DIRECTIONS FOR THIS TASK: The entries need to be copied exactly.

- Opening Delimiter -

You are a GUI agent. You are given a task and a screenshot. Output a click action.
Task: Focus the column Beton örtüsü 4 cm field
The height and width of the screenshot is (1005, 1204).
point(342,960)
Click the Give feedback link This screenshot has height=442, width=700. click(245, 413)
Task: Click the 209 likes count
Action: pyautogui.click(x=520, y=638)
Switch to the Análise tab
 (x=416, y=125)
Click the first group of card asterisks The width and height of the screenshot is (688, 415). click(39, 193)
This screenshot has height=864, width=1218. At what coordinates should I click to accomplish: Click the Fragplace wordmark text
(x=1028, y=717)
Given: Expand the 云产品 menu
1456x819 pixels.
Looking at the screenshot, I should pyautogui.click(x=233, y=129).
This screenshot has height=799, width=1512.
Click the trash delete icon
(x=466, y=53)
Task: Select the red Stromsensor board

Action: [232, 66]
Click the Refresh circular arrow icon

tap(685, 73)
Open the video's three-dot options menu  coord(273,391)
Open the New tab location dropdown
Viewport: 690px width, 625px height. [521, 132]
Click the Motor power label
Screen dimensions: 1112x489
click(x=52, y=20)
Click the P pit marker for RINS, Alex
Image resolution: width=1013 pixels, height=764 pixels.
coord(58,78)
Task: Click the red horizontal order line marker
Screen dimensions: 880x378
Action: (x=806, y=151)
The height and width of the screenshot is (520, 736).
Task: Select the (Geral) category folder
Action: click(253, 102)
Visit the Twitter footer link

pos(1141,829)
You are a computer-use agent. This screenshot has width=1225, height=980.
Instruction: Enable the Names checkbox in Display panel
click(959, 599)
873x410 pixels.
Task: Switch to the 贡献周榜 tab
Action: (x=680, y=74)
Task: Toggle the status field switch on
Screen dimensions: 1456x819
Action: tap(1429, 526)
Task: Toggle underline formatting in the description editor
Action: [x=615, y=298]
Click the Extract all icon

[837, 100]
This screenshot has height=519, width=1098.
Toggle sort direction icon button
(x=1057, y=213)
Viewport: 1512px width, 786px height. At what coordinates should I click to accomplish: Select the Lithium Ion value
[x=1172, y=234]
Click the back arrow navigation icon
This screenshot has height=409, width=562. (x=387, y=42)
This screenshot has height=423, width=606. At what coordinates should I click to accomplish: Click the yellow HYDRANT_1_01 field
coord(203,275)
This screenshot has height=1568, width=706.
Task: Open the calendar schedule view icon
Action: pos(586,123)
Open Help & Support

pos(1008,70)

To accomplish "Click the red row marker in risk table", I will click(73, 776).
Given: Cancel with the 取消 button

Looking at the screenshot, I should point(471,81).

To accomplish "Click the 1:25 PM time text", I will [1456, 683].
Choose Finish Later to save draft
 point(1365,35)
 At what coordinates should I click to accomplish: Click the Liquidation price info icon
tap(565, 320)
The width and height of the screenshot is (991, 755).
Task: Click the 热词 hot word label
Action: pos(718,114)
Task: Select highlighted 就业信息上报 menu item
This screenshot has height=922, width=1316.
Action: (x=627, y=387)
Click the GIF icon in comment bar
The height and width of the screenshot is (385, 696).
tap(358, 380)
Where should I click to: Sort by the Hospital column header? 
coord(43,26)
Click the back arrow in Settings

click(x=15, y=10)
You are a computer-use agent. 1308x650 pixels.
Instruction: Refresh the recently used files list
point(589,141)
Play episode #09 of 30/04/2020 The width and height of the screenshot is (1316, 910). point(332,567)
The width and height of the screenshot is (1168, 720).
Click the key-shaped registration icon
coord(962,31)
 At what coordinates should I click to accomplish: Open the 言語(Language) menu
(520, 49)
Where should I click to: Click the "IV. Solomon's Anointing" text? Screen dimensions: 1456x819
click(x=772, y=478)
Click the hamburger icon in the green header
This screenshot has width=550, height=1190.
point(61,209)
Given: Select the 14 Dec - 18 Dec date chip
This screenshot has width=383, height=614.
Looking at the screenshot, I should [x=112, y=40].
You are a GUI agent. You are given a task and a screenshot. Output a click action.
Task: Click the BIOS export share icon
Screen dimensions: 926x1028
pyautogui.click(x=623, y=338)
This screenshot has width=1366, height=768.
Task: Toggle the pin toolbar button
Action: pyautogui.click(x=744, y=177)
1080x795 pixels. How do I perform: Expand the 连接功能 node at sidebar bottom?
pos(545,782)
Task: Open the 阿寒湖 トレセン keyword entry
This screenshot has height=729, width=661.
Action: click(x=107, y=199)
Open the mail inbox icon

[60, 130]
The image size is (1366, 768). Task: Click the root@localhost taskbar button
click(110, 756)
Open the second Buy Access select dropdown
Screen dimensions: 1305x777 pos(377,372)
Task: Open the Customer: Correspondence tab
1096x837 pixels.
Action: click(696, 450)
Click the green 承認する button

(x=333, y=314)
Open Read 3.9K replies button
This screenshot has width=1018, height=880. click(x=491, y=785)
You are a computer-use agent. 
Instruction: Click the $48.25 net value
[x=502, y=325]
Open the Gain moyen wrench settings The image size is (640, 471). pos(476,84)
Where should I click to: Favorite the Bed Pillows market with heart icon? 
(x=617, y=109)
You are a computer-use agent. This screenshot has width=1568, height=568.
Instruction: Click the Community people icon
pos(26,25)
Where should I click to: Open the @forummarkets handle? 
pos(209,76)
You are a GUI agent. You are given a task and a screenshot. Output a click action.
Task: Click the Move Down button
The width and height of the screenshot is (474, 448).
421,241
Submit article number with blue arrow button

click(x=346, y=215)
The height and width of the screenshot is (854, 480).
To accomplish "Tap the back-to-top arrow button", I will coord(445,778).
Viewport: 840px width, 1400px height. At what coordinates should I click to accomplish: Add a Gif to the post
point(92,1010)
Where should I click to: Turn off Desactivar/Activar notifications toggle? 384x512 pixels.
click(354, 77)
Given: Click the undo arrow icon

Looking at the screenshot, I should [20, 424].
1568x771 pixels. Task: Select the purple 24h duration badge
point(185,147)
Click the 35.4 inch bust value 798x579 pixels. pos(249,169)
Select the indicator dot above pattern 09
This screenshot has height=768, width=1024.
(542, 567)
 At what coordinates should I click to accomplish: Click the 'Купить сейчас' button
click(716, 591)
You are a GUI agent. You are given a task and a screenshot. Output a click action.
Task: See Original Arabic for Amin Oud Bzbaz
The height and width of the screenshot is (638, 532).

- Closing Delimiter -

OUTPUT:
You are a GUI agent. You are given a task and a screenshot. Output a click action.
Task: Focus the column Beton örtüsü 4 cm field
The height and width of the screenshot is (1005, 1204).
point(342,960)
Click the Give feedback link This screenshot has height=442, width=700. click(245, 413)
Task: Click the 209 likes count
Action: pyautogui.click(x=520, y=638)
Switch to the Análise tab
 (x=416, y=125)
Click the first group of card asterisks The width and height of the screenshot is (688, 415). click(39, 193)
This screenshot has height=864, width=1218. At what coordinates should I click to accomplish: Click the Fragplace wordmark text
(x=1028, y=717)
Given: Expand the 云产品 menu
1456x819 pixels.
Looking at the screenshot, I should pyautogui.click(x=233, y=129).
This screenshot has height=799, width=1512.
Click the trash delete icon
(x=466, y=53)
Task: Select the red Stromsensor board

Action: [232, 66]
Click the Refresh circular arrow icon

tap(685, 73)
Open the video's three-dot options menu  coord(273,391)
Open the New tab location dropdown
Viewport: 690px width, 625px height. [521, 132]
Click the Motor power label
Screen dimensions: 1112x489
click(x=52, y=20)
Click the P pit marker for RINS, Alex
Image resolution: width=1013 pixels, height=764 pixels.
coord(58,78)
Task: Click the red horizontal order line marker
Screen dimensions: 880x378
Action: (x=806, y=151)
The height and width of the screenshot is (520, 736).
Task: Select the (Geral) category folder
Action: click(253, 102)
Visit the Twitter footer link

pos(1141,829)
You are a computer-use agent. This screenshot has width=1225, height=980.
Instruction: Enable the Names checkbox in Display panel
click(959, 599)
873x410 pixels.
Task: Switch to the 贡献周榜 tab
Action: (x=680, y=74)
Task: Toggle the status field switch on
Screen dimensions: 1456x819
Action: tap(1429, 526)
Task: Toggle underline formatting in the description editor
Action: [x=615, y=298]
Click the Extract all icon

[837, 100]
This screenshot has height=519, width=1098.
Toggle sort direction icon button
(x=1057, y=213)
Viewport: 1512px width, 786px height. At what coordinates should I click to accomplish: Select the Lithium Ion value
[x=1172, y=234]
Click the back arrow navigation icon
This screenshot has height=409, width=562. (x=387, y=42)
This screenshot has height=423, width=606. At what coordinates should I click to accomplish: Click the yellow HYDRANT_1_01 field
coord(203,275)
This screenshot has height=1568, width=706.
Task: Open the calendar schedule view icon
Action: pos(586,123)
Open Help & Support

pos(1008,70)

To accomplish "Click the red row marker in risk table", I will click(73, 776).
Given: Cancel with the 取消 button

Looking at the screenshot, I should point(471,81).

To accomplish "Click the 1:25 PM time text", I will [1456, 683].
Choose Finish Later to save draft
 point(1365,35)
 At what coordinates should I click to accomplish: Click the Liquidation price info icon
tap(565, 320)
The width and height of the screenshot is (991, 755).
Task: Click the 热词 hot word label
Action: pos(718,114)
Task: Select highlighted 就业信息上报 menu item
This screenshot has height=922, width=1316.
Action: (x=627, y=387)
Click the GIF icon in comment bar
The height and width of the screenshot is (385, 696).
tap(358, 380)
Where should I click to: Sort by the Hospital column header? 
coord(43,26)
Click the back arrow in Settings

click(x=15, y=10)
You are a computer-use agent. 1308x650 pixels.
Instruction: Refresh the recently used files list
point(589,141)
Play episode #09 of 30/04/2020 The width and height of the screenshot is (1316, 910). point(332,567)
The width and height of the screenshot is (1168, 720).
Click the key-shaped registration icon
coord(962,31)
 At what coordinates should I click to accomplish: Open the 言語(Language) menu
(520, 49)
Where should I click to: Click the "IV. Solomon's Anointing" text? Screen dimensions: 1456x819
click(x=772, y=478)
Click the hamburger icon in the green header
This screenshot has width=550, height=1190.
point(61,209)
Given: Select the 14 Dec - 18 Dec date chip
This screenshot has width=383, height=614.
Looking at the screenshot, I should [x=112, y=40].
You are a GUI agent. You are given a task and a screenshot. Output a click action.
Task: Click the BIOS export share icon
Screen dimensions: 926x1028
pyautogui.click(x=623, y=338)
This screenshot has width=1366, height=768.
Task: Toggle the pin toolbar button
Action: pyautogui.click(x=744, y=177)
1080x795 pixels. How do I perform: Expand the 连接功能 node at sidebar bottom?
pos(545,782)
Task: Open the 阿寒湖 トレセン keyword entry
This screenshot has height=729, width=661.
Action: click(x=107, y=199)
Open the mail inbox icon

[60, 130]
The image size is (1366, 768). Task: Click the root@localhost taskbar button
click(110, 756)
Open the second Buy Access select dropdown
Screen dimensions: 1305x777 pos(377,372)
Task: Open the Customer: Correspondence tab
1096x837 pixels.
Action: click(696, 450)
Click the green 承認する button

(x=333, y=314)
Open Read 3.9K replies button
This screenshot has width=1018, height=880. click(x=491, y=785)
You are a computer-use agent. 
Instruction: Click the $48.25 net value
[x=502, y=325]
Open the Gain moyen wrench settings The image size is (640, 471). pos(476,84)
Where should I click to: Favorite the Bed Pillows market with heart icon? 
(x=617, y=109)
You are a computer-use agent. This screenshot has width=1568, height=568.
Instruction: Click the Community people icon
pos(26,25)
Where should I click to: Open the @forummarkets handle? 
pos(209,76)
You are a GUI agent. You are given a task and a screenshot. Output a click action.
Task: Click the Move Down button
The width and height of the screenshot is (474, 448).
421,241
Submit article number with blue arrow button

click(x=346, y=215)
The height and width of the screenshot is (854, 480).
To accomplish "Tap the back-to-top arrow button", I will coord(445,778).
Viewport: 840px width, 1400px height. At what coordinates should I click to accomplish: Add a Gif to the post
point(92,1010)
Where should I click to: Turn off Desactivar/Activar notifications toggle? 384x512 pixels.
click(354, 77)
Given: Click the undo arrow icon

Looking at the screenshot, I should [20, 424].
1568x771 pixels. Task: Select the purple 24h duration badge
point(185,147)
Click the 35.4 inch bust value 798x579 pixels. pos(249,169)
Select the indicator dot above pattern 09
This screenshot has height=768, width=1024.
(542, 567)
 At what coordinates should I click to accomplish: Click the 'Купить сейчас' button
click(716, 591)
You are a GUI agent. You are given a task and a screenshot. Output a click action.
Task: See Original Arabic for Amin Oud Bzbaz
The height and width of the screenshot is (638, 532).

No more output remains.